→ **Your goal**: Reproduce all the material verbatim, down to the last line.
------------------------------------
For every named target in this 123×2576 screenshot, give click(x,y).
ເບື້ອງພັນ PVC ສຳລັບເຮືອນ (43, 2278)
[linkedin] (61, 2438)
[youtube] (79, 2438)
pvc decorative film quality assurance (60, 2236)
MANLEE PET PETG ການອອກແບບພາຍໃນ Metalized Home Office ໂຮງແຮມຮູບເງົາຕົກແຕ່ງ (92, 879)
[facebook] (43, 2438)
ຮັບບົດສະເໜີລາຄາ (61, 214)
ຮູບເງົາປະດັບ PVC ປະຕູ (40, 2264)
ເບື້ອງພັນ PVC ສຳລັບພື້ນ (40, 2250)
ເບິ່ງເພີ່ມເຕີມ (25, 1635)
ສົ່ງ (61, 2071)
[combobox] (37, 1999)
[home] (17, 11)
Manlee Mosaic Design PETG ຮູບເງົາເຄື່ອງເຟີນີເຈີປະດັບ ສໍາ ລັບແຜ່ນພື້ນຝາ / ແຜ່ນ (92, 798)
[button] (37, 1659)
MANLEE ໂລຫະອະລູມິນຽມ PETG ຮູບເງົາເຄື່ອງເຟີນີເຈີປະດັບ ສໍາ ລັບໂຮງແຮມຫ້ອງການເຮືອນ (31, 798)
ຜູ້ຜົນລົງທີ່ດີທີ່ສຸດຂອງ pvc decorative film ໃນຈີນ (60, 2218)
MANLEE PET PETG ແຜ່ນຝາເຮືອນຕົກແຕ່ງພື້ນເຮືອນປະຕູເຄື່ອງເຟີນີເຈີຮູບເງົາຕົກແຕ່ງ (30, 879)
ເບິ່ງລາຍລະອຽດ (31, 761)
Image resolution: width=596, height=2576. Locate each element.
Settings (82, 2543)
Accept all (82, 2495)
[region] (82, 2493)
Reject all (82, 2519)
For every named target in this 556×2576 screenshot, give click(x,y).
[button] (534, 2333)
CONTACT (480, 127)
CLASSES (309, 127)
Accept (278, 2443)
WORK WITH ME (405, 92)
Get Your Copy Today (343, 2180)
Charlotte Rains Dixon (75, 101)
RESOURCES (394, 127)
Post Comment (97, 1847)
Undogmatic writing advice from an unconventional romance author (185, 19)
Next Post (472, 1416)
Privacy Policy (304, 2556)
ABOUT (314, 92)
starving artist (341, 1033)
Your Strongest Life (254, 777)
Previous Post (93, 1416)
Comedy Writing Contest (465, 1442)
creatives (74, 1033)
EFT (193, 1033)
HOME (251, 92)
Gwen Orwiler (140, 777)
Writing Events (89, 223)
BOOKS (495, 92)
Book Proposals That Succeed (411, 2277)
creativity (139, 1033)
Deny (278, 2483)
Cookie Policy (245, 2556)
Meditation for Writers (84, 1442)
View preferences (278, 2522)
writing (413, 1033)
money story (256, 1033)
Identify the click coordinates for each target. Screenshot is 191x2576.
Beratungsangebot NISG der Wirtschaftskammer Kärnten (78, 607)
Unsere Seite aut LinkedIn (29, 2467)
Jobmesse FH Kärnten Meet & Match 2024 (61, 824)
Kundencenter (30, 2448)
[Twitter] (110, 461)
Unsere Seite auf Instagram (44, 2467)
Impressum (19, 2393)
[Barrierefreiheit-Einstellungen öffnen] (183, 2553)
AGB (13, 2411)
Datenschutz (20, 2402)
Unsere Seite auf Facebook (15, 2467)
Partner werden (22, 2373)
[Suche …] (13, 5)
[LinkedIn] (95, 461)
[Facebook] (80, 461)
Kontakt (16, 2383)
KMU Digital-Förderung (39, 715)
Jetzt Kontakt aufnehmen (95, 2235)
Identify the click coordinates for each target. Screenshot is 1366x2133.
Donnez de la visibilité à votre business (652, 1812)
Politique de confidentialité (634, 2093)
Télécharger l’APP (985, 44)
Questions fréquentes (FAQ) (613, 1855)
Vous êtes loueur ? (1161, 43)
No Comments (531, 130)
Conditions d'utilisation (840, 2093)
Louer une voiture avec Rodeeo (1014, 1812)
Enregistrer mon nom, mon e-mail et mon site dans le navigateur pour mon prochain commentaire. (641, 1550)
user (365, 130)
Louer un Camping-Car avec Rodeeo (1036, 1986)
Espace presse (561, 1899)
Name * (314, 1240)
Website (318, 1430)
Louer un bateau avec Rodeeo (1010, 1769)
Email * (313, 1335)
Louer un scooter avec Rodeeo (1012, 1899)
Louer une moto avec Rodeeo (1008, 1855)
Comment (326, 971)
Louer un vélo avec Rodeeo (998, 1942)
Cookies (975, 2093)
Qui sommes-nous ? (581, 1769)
------------------------------------
→ **Answer for this exercise**:
For every named target in this 123×2576 screenshot, give click(x,y).
ເບື້ອງພັນ PVC ສຳລັບເຮືອນ (43, 2278)
[linkedin] (61, 2438)
[youtube] (79, 2438)
pvc decorative film quality assurance (60, 2236)
MANLEE PET PETG ການອອກແບບພາຍໃນ Metalized Home Office ໂຮງແຮມຮູບເງົາຕົກແຕ່ງ (92, 879)
[facebook] (43, 2438)
ຮັບບົດສະເໜີລາຄາ (61, 214)
ຮູບເງົາປະດັບ PVC ປະຕູ (40, 2264)
ເບື້ອງພັນ PVC ສຳລັບພື້ນ (40, 2250)
ເບິ່ງເພີ່ມເຕີມ (25, 1635)
ສົ່ງ (61, 2071)
[combobox] (37, 1999)
[home] (17, 11)
Manlee Mosaic Design PETG ຮູບເງົາເຄື່ອງເຟີນີເຈີປະດັບ ສໍາ ລັບແຜ່ນພື້ນຝາ / ແຜ່ນ (92, 798)
[button] (37, 1659)
MANLEE ໂລຫະອະລູມິນຽມ PETG ຮູບເງົາເຄື່ອງເຟີນີເຈີປະດັບ ສໍາ ລັບໂຮງແຮມຫ້ອງການເຮືອນ (31, 798)
ຜູ້ຜົນລົງທີ່ດີທີ່ສຸດຂອງ pvc decorative film ໃນຈີນ (60, 2218)
MANLEE PET PETG ແຜ່ນຝາເຮືອນຕົກແຕ່ງພື້ນເຮືອນປະຕູເຄື່ອງເຟີນີເຈີຮູບເງົາຕົກແຕ່ງ (30, 879)
ເບິ່ງລາຍລະອຽດ (31, 761)
Image resolution: width=596, height=2576. Locate each element.
Settings (82, 2543)
Accept all (82, 2495)
[region] (82, 2493)
Reject all (82, 2519)
For every named target in this 556×2576 screenshot, give click(x,y).
[button] (534, 2333)
CONTACT (480, 127)
CLASSES (309, 127)
Accept (278, 2443)
WORK WITH ME (405, 92)
Get Your Copy Today (343, 2180)
Charlotte Rains Dixon (75, 101)
RESOURCES (394, 127)
Post Comment (97, 1847)
Undogmatic writing advice from an unconventional romance author (185, 19)
Next Post (472, 1416)
Privacy Policy (304, 2556)
ABOUT (314, 92)
starving artist (341, 1033)
Your Strongest Life (254, 777)
Previous Post (93, 1416)
Comedy Writing Contest (465, 1442)
creatives (74, 1033)
EFT (193, 1033)
HOME (251, 92)
Gwen Orwiler (140, 777)
Writing Events (89, 223)
BOOKS (495, 92)
Book Proposals That Succeed (411, 2277)
creativity (139, 1033)
Deny (278, 2483)
Cookie Policy (245, 2556)
Meditation for Writers (84, 1442)
View preferences (278, 2522)
writing (413, 1033)
money story (256, 1033)
Identify the click coordinates for each target. Screenshot is 191x2576.
Beratungsangebot NISG der Wirtschaftskammer Kärnten (78, 607)
Unsere Seite aut LinkedIn (29, 2467)
Jobmesse FH Kärnten Meet & Match 2024 (61, 824)
Kundencenter (30, 2448)
[Twitter] (110, 461)
Unsere Seite auf Instagram (44, 2467)
Impressum (19, 2393)
[Barrierefreiheit-Einstellungen öffnen] (183, 2553)
AGB (13, 2411)
Datenschutz (20, 2402)
Unsere Seite auf Facebook (15, 2467)
Partner werden (22, 2373)
[Suche …] (13, 5)
[LinkedIn] (95, 461)
[Facebook] (80, 461)
Kontakt (16, 2383)
KMU Digital-Förderung (39, 715)
Jetzt Kontakt aufnehmen (95, 2235)
Identify the click coordinates for each target. Screenshot is 1366x2133.
Donnez de la visibilité à votre business (652, 1812)
Politique de confidentialité (634, 2093)
Télécharger l’APP (985, 44)
Questions fréquentes (FAQ) (613, 1855)
Vous êtes loueur ? (1161, 43)
No Comments (531, 130)
Conditions d'utilisation (840, 2093)
Louer une voiture avec Rodeeo (1014, 1812)
Enregistrer mon nom, mon e-mail et mon site dans le navigateur pour mon prochain commentaire. (641, 1550)
user (365, 130)
Louer un Camping-Car avec Rodeeo (1036, 1986)
Espace presse (561, 1899)
Name * (314, 1240)
Website (318, 1430)
Louer un bateau avec Rodeeo (1010, 1769)
Email * (313, 1335)
Louer un scooter avec Rodeeo (1012, 1899)
Louer une moto avec Rodeeo (1008, 1855)
Comment (326, 971)
Louer un vélo avec Rodeeo (998, 1942)
Cookies (975, 2093)
Qui sommes-nous ? (581, 1769)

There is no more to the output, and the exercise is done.